Au début des années soixante, l’offre de voitures dans le bloc de l’Est n’était pas large. Les Tatra et les Volga ne transportaient que les élus et « le peuple » devait se contenter soit de la Skoda 1000 MB, de la Trabant 601 Est-allemande et de la plus luxueuse Wartburg 311. Les Lada et les Dacia, fabriquées sous licence n’étaient encore que dans les étoiles. Les Wartburg faisaient partie de ce qu’on pouvait s’offrir de mieux. Avec la traction avant en plus ! À Eisenach, on produisait depuis 1956 le type 311. C’était une belle voiture, mais son moteur deux temps, encore de l’époque DKW, appartenait déjà à l’époque à la préhistoire automobile.

Pour la Trabant, en tant que voiture populaire, le deux temps convenait, mais certainement pas pour une berline ou un break qui se voulait de classe moyenne. Il n’est pas étonnant qu’à Eisenach on désirait quelque chose de mieux. Le successeur de la Wartburg 311 devait donc recevoir une carrosserie autoporteuse et surtout un moteur moderne à quatre temps. Et pas n’importe lequel. Les « camarades de la RDA » ont développé un moteur boxer 4 cylindres refroidi par air avec une cylindrée de 1,1 litre et une puissance de 45 ch. La construction compacte d’un moteur de ce type devait permettre de conserver la traction avant et le moteur placé devant l’essieu avant. Cependant, comme c’était souvent le cas à l’époque, la politique est intervenue dans le jeu, et surtout la faible performance de l’économie de la RDA, qui n’était pas capable de générer suffisamment de moyens pour les innovations.
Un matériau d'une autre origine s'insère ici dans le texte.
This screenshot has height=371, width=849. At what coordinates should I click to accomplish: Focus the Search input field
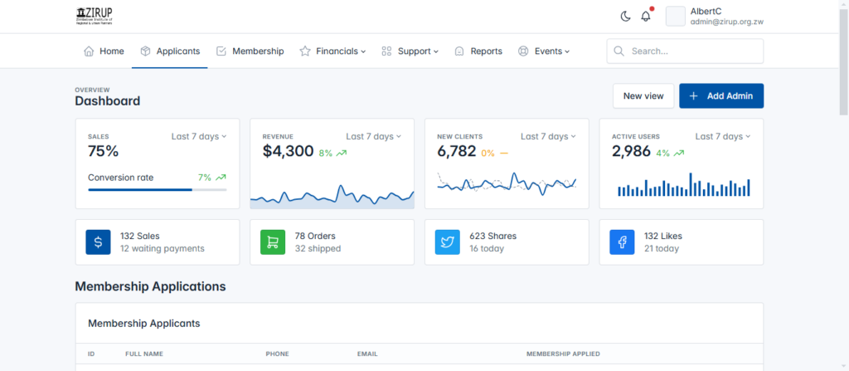tap(692, 51)
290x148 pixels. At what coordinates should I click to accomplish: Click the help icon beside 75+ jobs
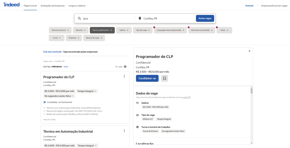click(125, 67)
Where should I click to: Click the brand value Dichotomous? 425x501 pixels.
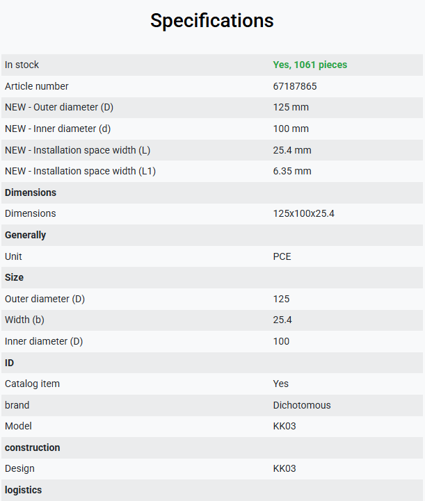pyautogui.click(x=302, y=406)
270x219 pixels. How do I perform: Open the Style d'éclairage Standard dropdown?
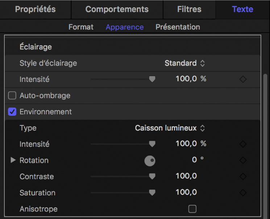pyautogui.click(x=185, y=63)
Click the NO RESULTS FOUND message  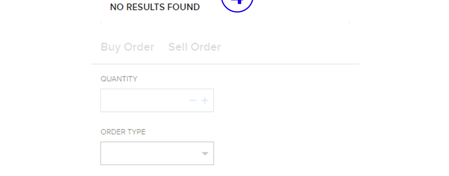(x=155, y=7)
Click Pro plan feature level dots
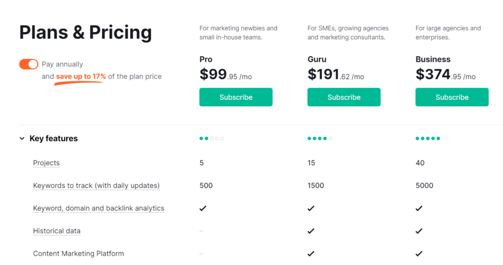 [212, 139]
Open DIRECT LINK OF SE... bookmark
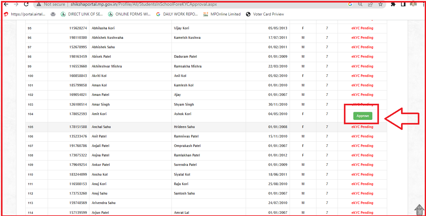Image resolution: width=426 pixels, height=216 pixels. (x=81, y=14)
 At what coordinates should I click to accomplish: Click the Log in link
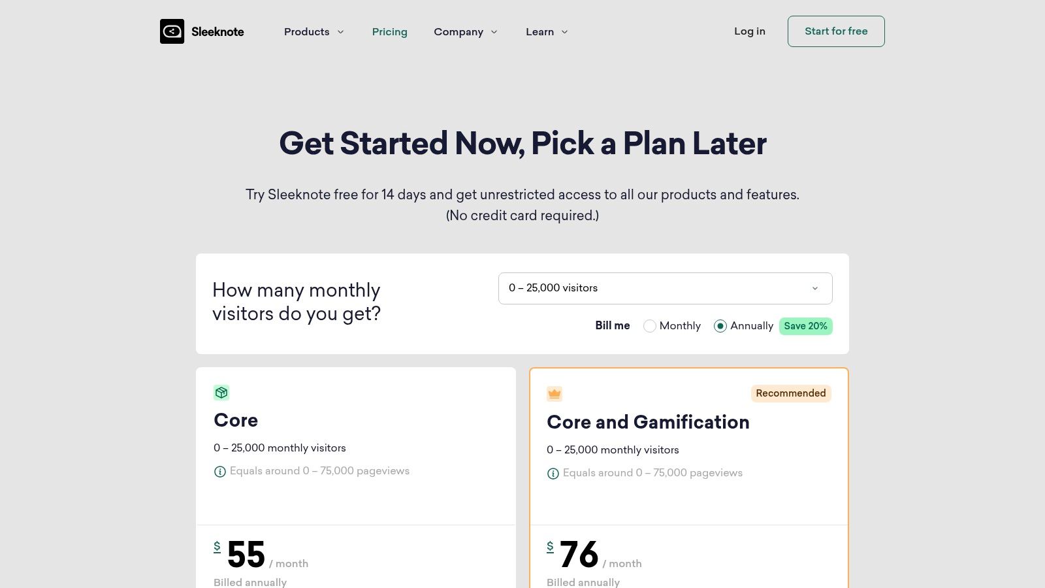pos(749,31)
On était en 1961 et à Eisenach arriva une note du parti demandant aux constructeurs de continuer à se consacrer à l’amélioration des moteurs deux temps. Le boxer reçut un feu rouge définitif. La nouveauté présentée en 1966 au salon automobile de Leipzig était donc plutôt une grosse modernisation de la 311 qu’une voiture nouvelle. Il n’a tout simplement pas été possible de lancer une nouvelle ère. Malgré cela, la Wartburg 353 attirait une grande attention. Après tout, elle arrivait après dix longues années de production de la 311. Par son design, elle ne la rappelait en rien, mais sous la carrosserie moderne aux lignes anguleuses avec un habitacle largement vitré issue du crayon de Clauss Dietelmann, et des phares rectangulaires caractéristiques, se cachait seulement une évolution.
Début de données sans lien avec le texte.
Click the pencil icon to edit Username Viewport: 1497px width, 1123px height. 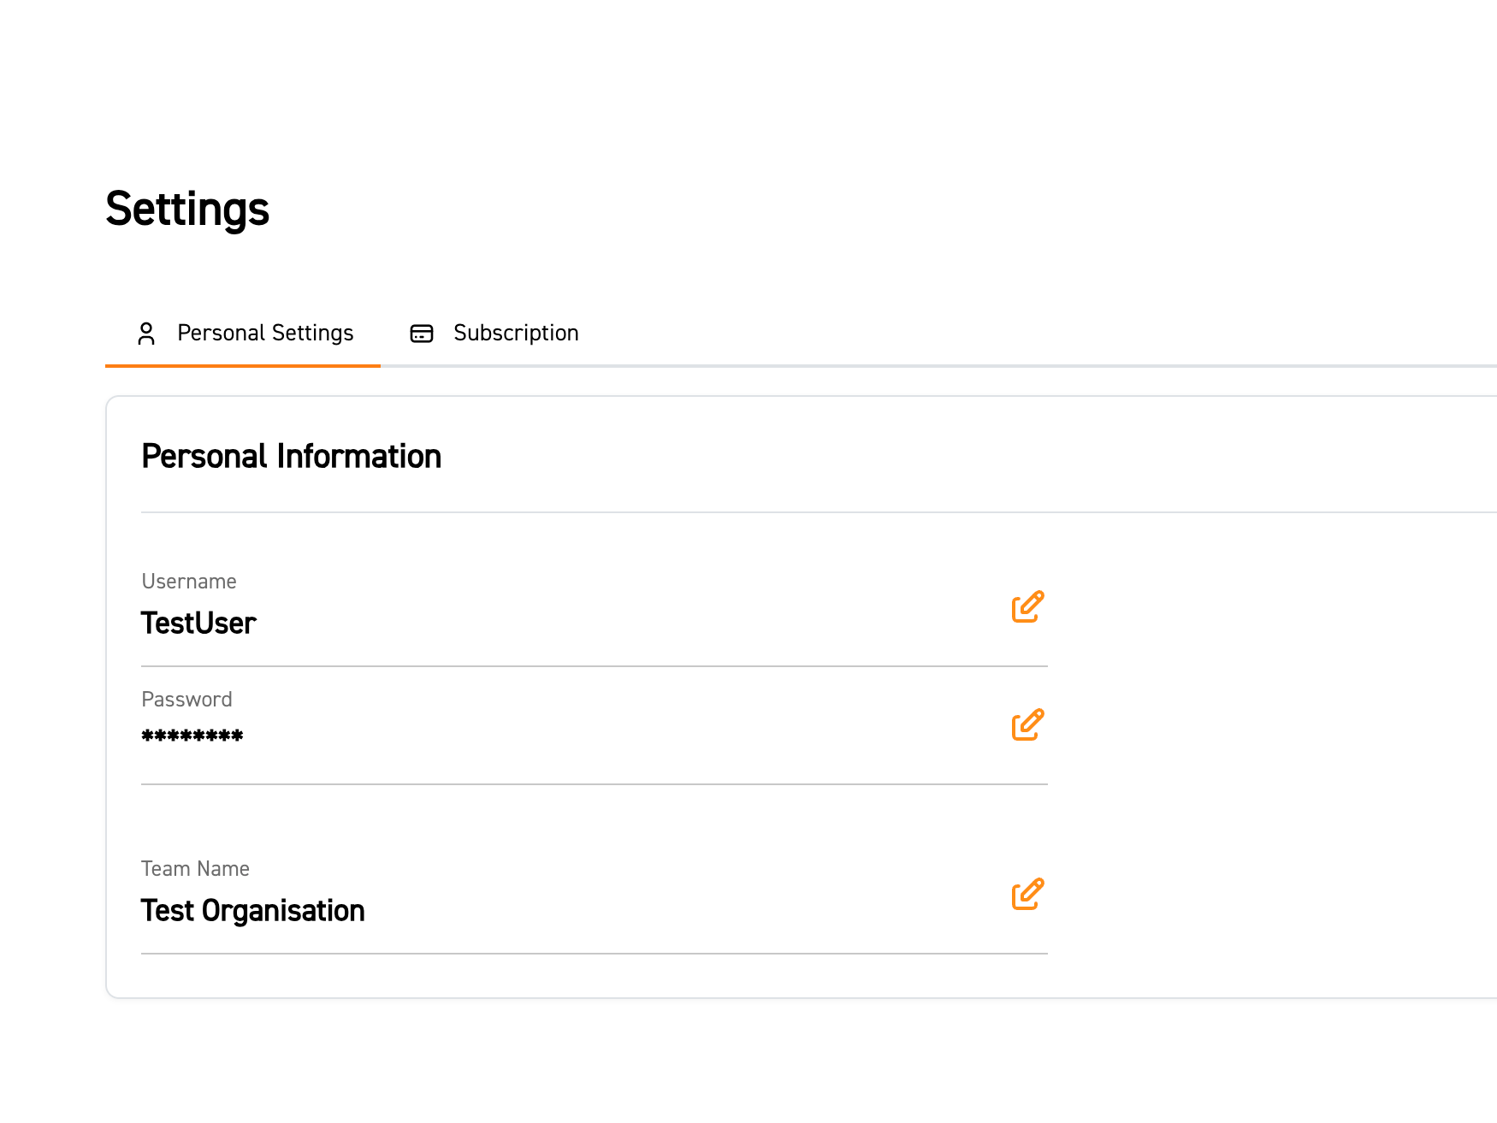coord(1027,606)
Le moteur trois cylindres deux temps refroidi par eau d’une cylindrée de 992 cm³ et d’une puissance de 45 ch entraînait les roues avant via une boîte de vitesses synchronisée à 4 rapports avec levier sur la colonne de direction. La carrosserie reposait sur un châssis à longerons, les roues étaient à nouveau fixées à l’avant sur un essieu avant divisé et à l’arrière sur des bras tirés. Cette fois, cependant, la suspension était assurée par des ressorts hélicoïdaux plus modernes. Malgré le fait que par ses dimensions (4,220 × 1,640 × 1,490 mm) et même son empattement de 2,450 mm la Wartburg 353 ne différait pas beaucoup de la 311, l’intérieur offrait beaucoup plus d’espace. Vous ne pouviez pas trouver dans le bloc de l’Est des sièges plus souples et plus confortables. De plus, ils pouvaient être rabattus en position couchette.
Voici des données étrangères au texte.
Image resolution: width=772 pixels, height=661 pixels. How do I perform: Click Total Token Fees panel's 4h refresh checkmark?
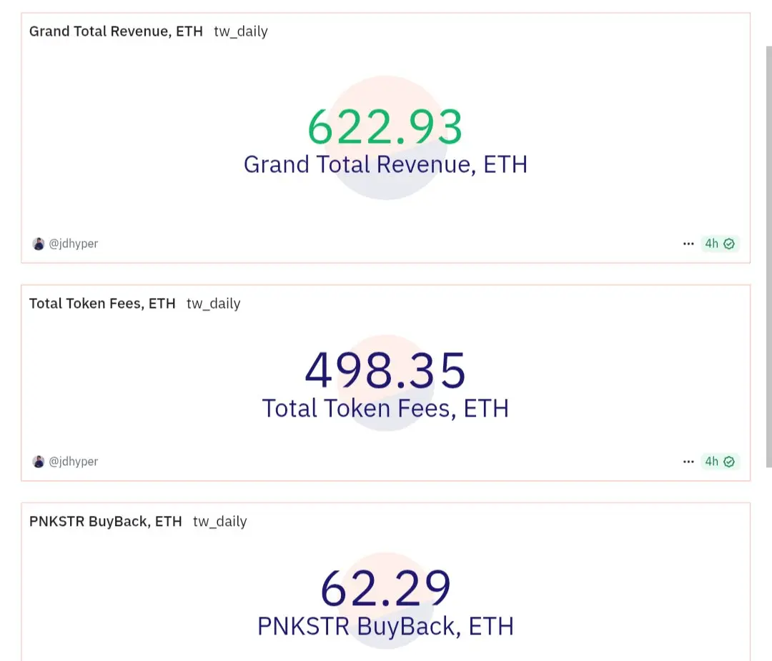pyautogui.click(x=729, y=462)
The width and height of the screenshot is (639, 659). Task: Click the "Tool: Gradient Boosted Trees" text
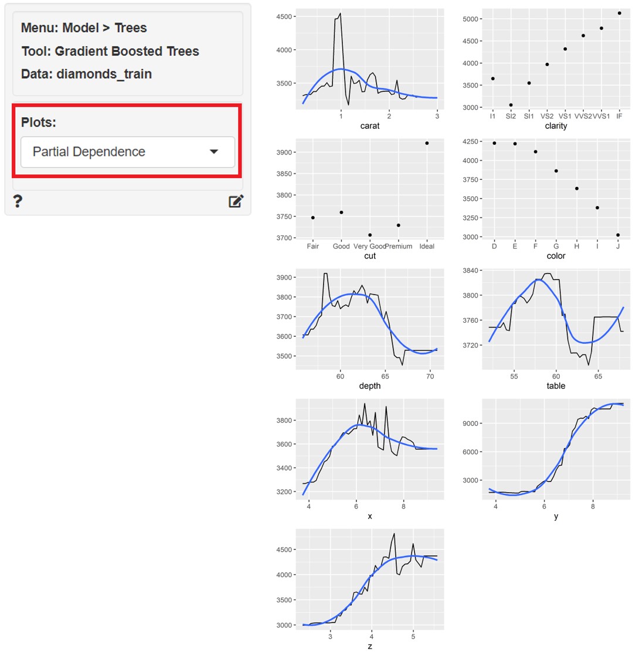(x=110, y=52)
Et en plus, la 353 offrait un énorme espace de bagages d’un volume de 525 litres. On pouvait même y faire entrer une machine à laver automatique ou, selon la publicité de l’époque, 57 ballons de football gonflés ! En 1967 est arrivé le break Tourist, qui était presque une camionnette. En longueur, il avait grandi de 130 mm et dans ses entrailles on pouvait charger jusqu’à 1,800 litres de cargaison, ce qui est une valeur qui suscite le respect encore aujourd’hui. La capacité de charge augmentait de 40 kg. Le grand débattement des roues et la grande garde au sol maîtrisaient sans problème les routes de mauvaise qualité. La Wartburg flottait littéralement au-dessus des irrégularités. Même chargée, le châssis restait à 155 mm au-dessus du sol.

Le trois cylindres deux temps permettait pour l’époque une accélération souple, les propriétaires ne juraient que par lui, même si derrière eux restait un nuage de fumée et une odeur d’huile brûlée, qui était mélangée à l’essence dans un rapport de 33:1, plus tard 50:1. L’inconvénient naturel était une consommation plus élevée. Le constructeur tentait déjà à l’époque de résoudre cela avec une roue libre sur la boîte de vitesses, qui s’activait ou se désactivait par un levier sous le volant. Si vous leviez le pied de l’accélérateur, le moteur passait au ralenti même avec une vitesse engagée. Mais malgré cela, la Wartburg 353 consommait huit à dix litres de « mélange » aux 100 km. Cependant, les prix du carburant à l’époque ne représentaient pas une charge si importante. Sinon, la Wartburg ne demandait pas grand-chose.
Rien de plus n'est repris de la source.